## Your goal
Restate each line of the listing exactly, without carrying over any pictures.

- - -

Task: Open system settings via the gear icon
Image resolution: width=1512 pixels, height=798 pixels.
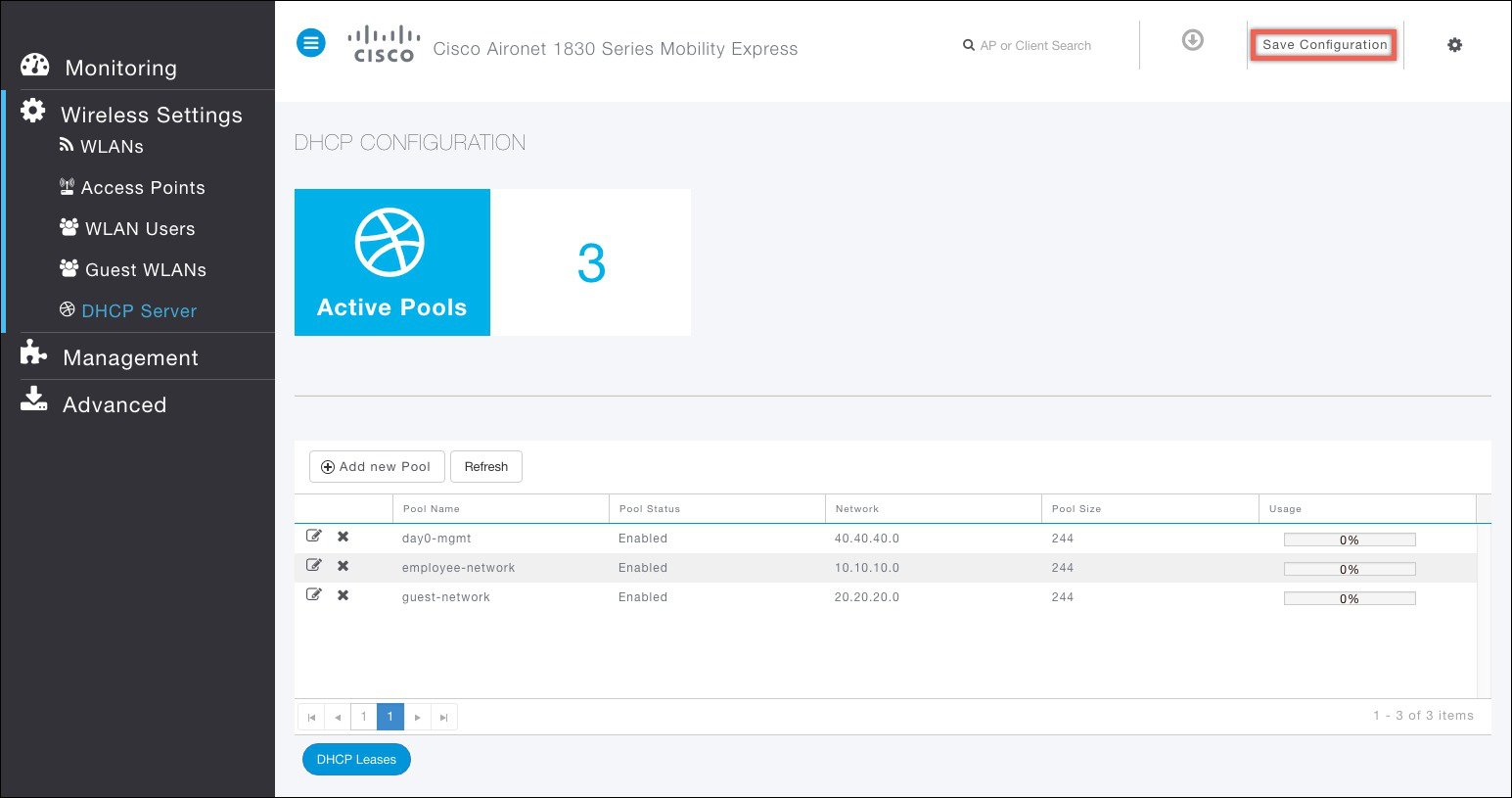Action: 1454,45
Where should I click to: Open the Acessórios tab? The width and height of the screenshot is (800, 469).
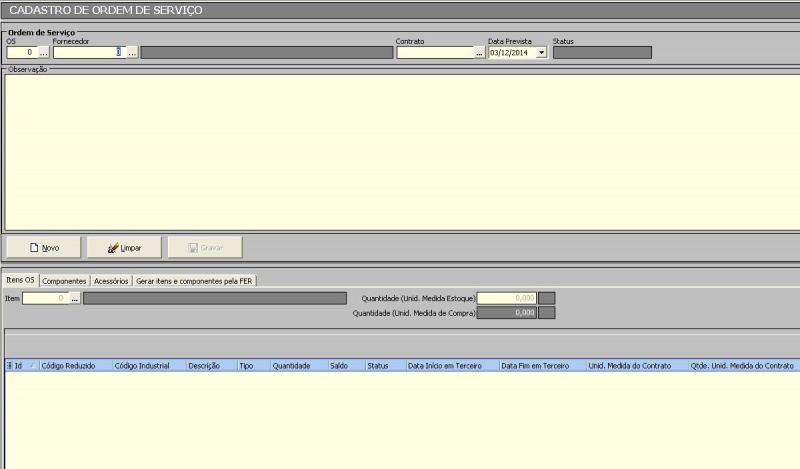(111, 281)
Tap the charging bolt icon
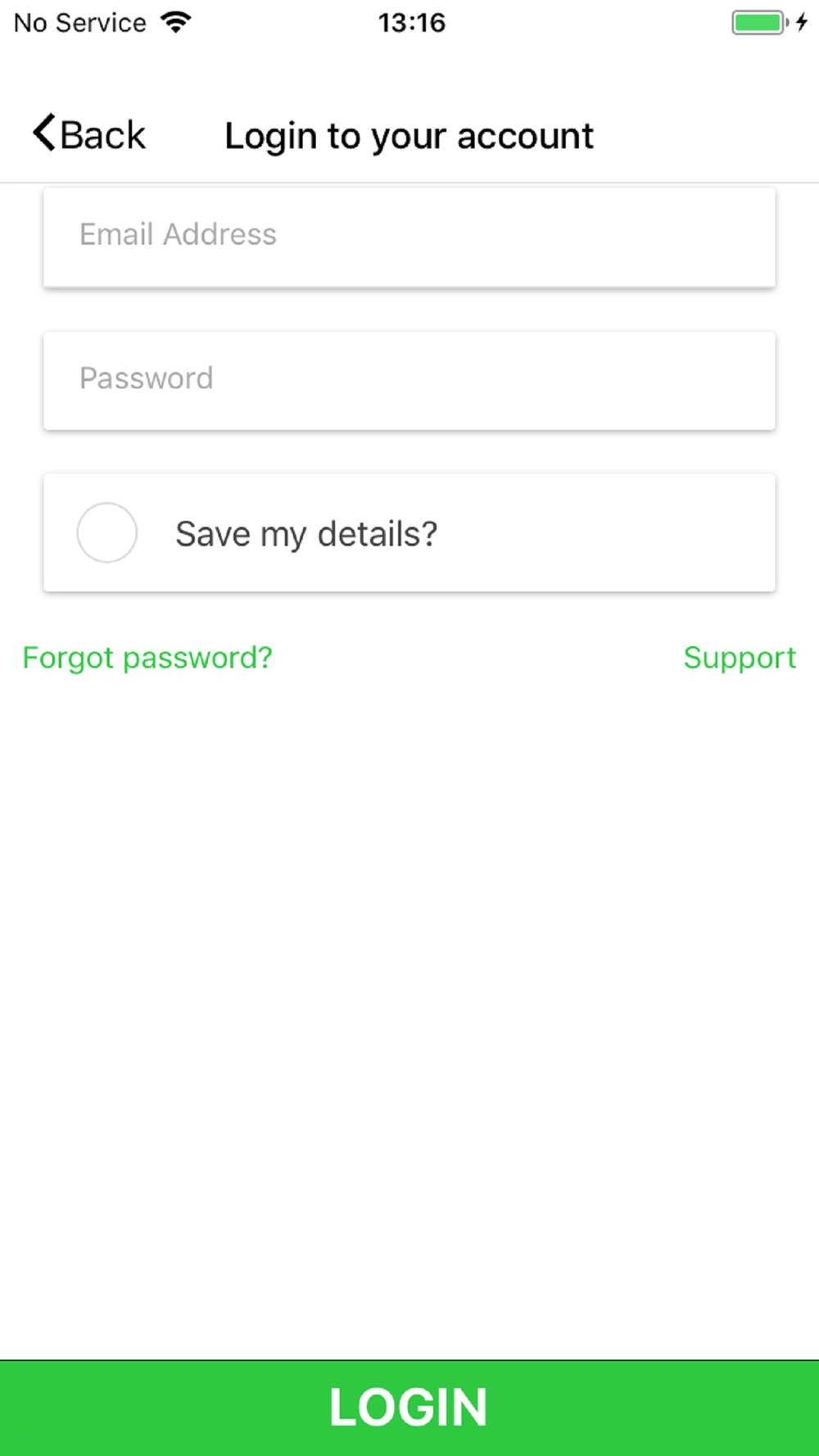 pyautogui.click(x=803, y=22)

- - -

## Output of the task
Task: Open system settings via the gear icon
Image resolution: width=1512 pixels, height=798 pixels.
Action: 1454,45
Where should I click to: Open the Acessórios tab? The width and height of the screenshot is (800, 469).
(111, 281)
Tap the charging bolt icon
 pyautogui.click(x=803, y=22)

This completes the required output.